👵 The global economy is gradually entering an era where the key growth drivers are not only technology and innovation but also demography. Aging populations and rising global wealth could become powerful drivers for the cryptocurrency market well into the 21st century. According to research from the Federal Reserve Bank of Kansas City, demographic shifts alone could trigger unprecedented demand for digital assets, including Bitcoin.

Kansascityfed.org
“Aging populations mean that the upward trend in asset demand observed over recent decades will continue,” the research report published on August 25 states. “We forecast that aging will increase asset demand by an additional 200% of GDP between 2024 and 2100.”
Demography Sets the Rules
Population aging is not just statistics — it is a fundamental trend affecting financial markets. Each new decade will bring more elderly investors with capital who are focused on preserving wealth. At the same time, global productivity growth will increase overall wealth, which also needs to be allocated to assets.
From a Risky Asset to Digital Gold

The Kansas City Fed study suggests that by 2100, demand for assets could grow by an additional 200% of global GDP. This trend will push real interest rates down and boost interest in alternative investments. Enter Bitcoin — the digital gold of the 21st century.
From a Risky Asset to Digital Gold
Today, Bitcoin is often perceived as a risky instrument, but the situation is changing rapidly. Gradual regulatory maturity, infrastructure development, and growing government support are making it increasingly attractive even to conservative investors.
Gracy Chen, CEO of crypto exchange Bitget, notes: “In 75 years, an aging population will value Bitcoin as highly as gold is valued today.” And this is not just words: Bitcoin already occupies 30.95% of investors’ portfolios (May 2025) compared to 25.4% in November 2024. Cryptocurrency is gradually establishing itself as a key defensive asset.

The Investor Profile Is Changing
According to Triple-A, by the end of 2024, about 34% of cryptocurrency holders were aged 24–35. But the generation of crypto enthusiasts is aging, and the market is maturing along with them. If crypto was previously associated with fast, risky trades, it is now becoming part of a long-term wealth preservation strategy.
Different ages lead to different investment approaches. Older investors will view Bitcoin as a “digital safe,” while younger, tech-savvy investors will see it as a playground for experimenting with altcoins, Web3, and new projects.

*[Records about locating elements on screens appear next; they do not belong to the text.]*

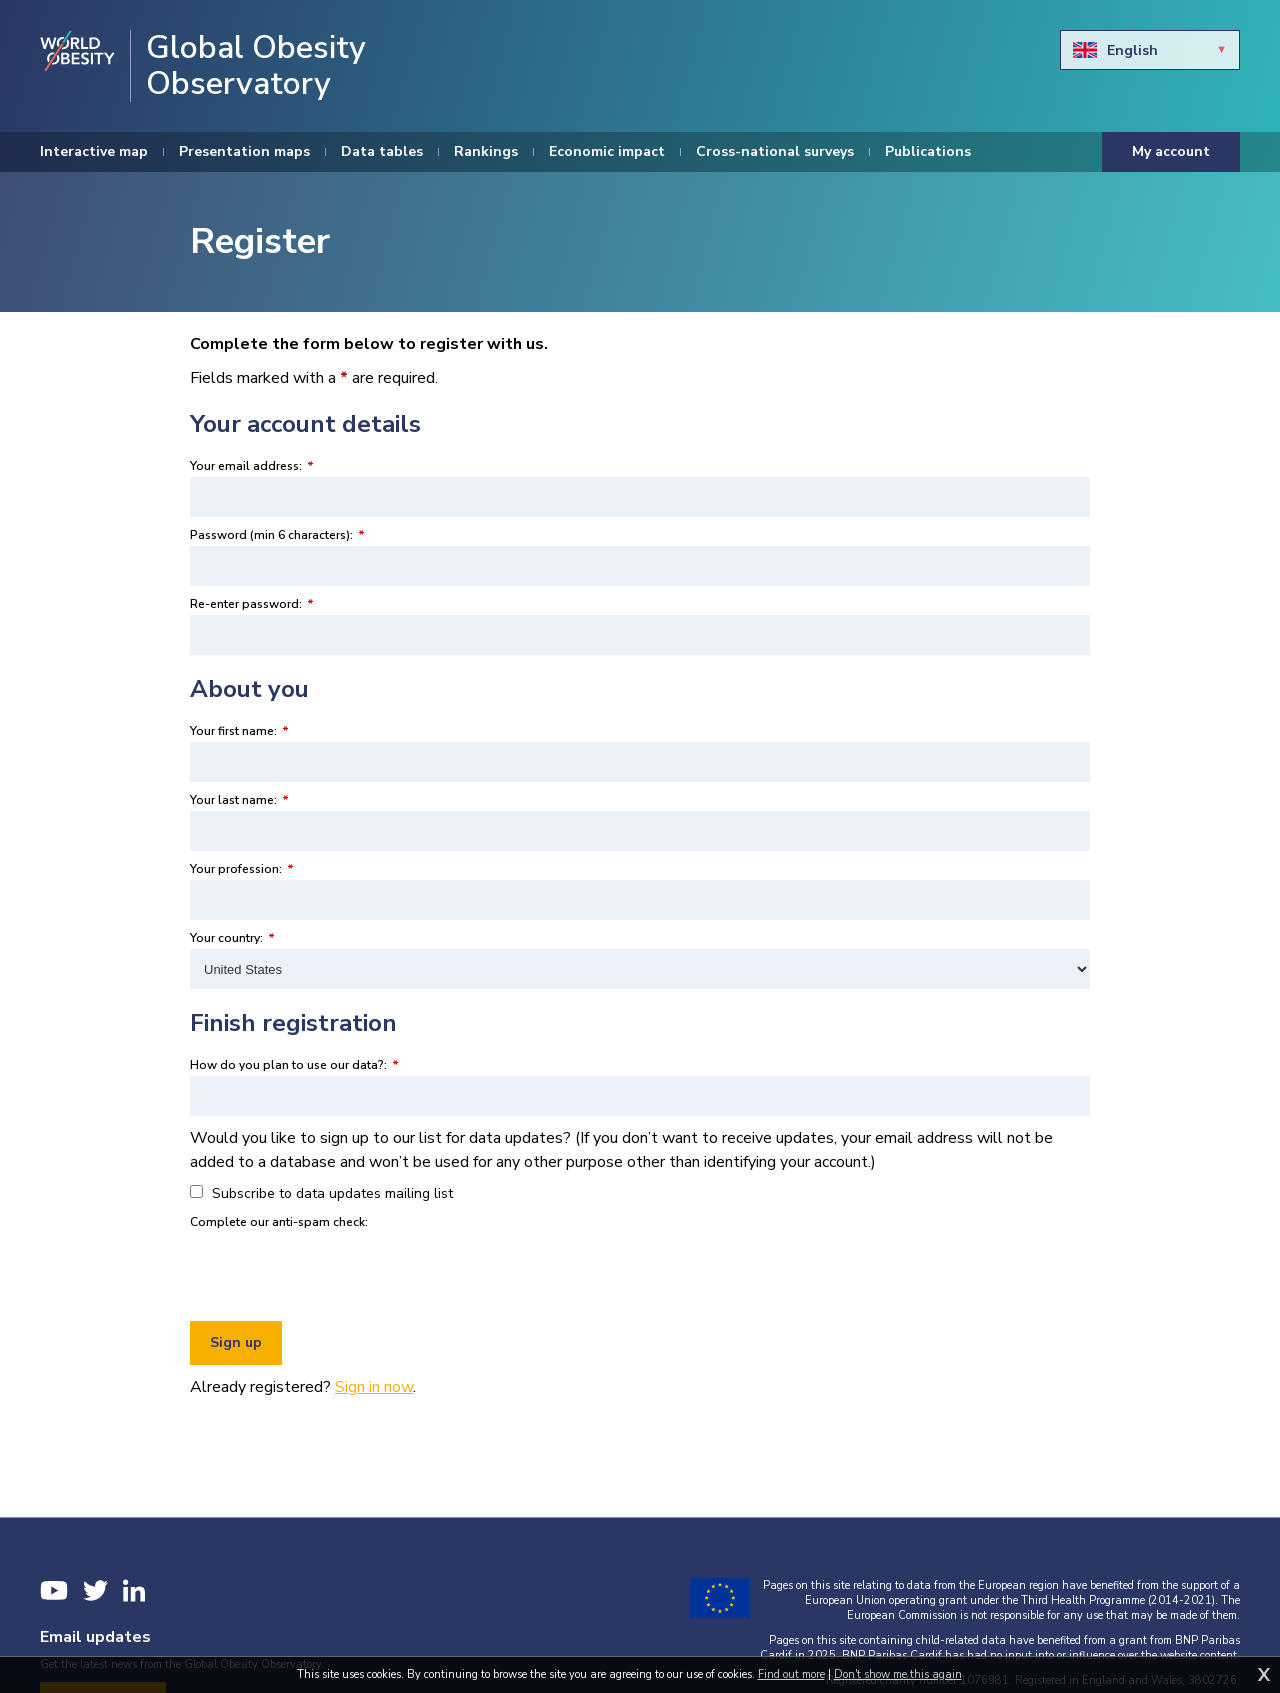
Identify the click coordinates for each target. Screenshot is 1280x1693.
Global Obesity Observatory (256, 66)
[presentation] (342, 1272)
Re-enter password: (252, 604)
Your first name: (239, 731)
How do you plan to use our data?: (294, 1065)
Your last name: (239, 800)
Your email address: (252, 466)
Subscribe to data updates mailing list (321, 1193)
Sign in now (374, 1387)
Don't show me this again (898, 1674)
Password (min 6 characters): (277, 535)
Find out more (791, 1674)
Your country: (232, 938)
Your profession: (242, 869)
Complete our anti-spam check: (279, 1222)
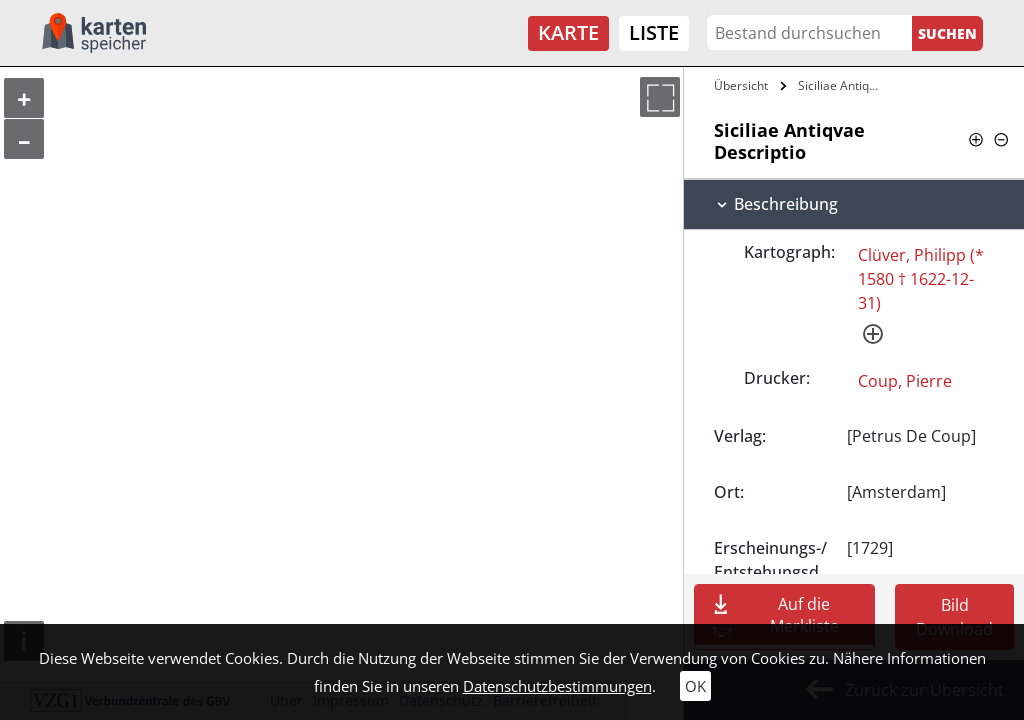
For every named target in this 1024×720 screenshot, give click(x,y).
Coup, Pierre (905, 381)
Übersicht (741, 85)
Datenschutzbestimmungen (557, 686)
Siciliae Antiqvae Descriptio (843, 85)
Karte (568, 32)
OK (695, 686)
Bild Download (954, 617)
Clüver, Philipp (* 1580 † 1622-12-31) (921, 279)
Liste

Demography and Capital: Wealth Drives Diversification
Bitfinex analysts emphasize that rising global wealth expands investment horizons and increases risk appetite. The more capital people have, the higher the interest in new assets. This is why cryptocurrencies are becoming not a marginal alternative but a full-fledged part of investment portfolios.
This is particularly true for long-term investors — those willing to “lock up” capital for decades. For them, Bitcoin can serve not only as a diversification tool but also as a hedge against inflation, geopolitical risks, and instability in traditional financial systems.

🔮 What It Means for the Future
If the Kansas City Fed’s forecasts are correct, by the end of the century, Bitcoin will no longer be an “alternative asset.” It will become as standard a part of the financial system as bonds or gold are today. The crypto industry itself will become an integral part of the global economy, with digital assets serving not only speculative trades but also pension funds, insurance reserves, and government budgets.
Essentially, we are witnessing a paradigm shift: demography and capital together are pushing cryptocurrencies to become the “new standard” for the financial century ahead.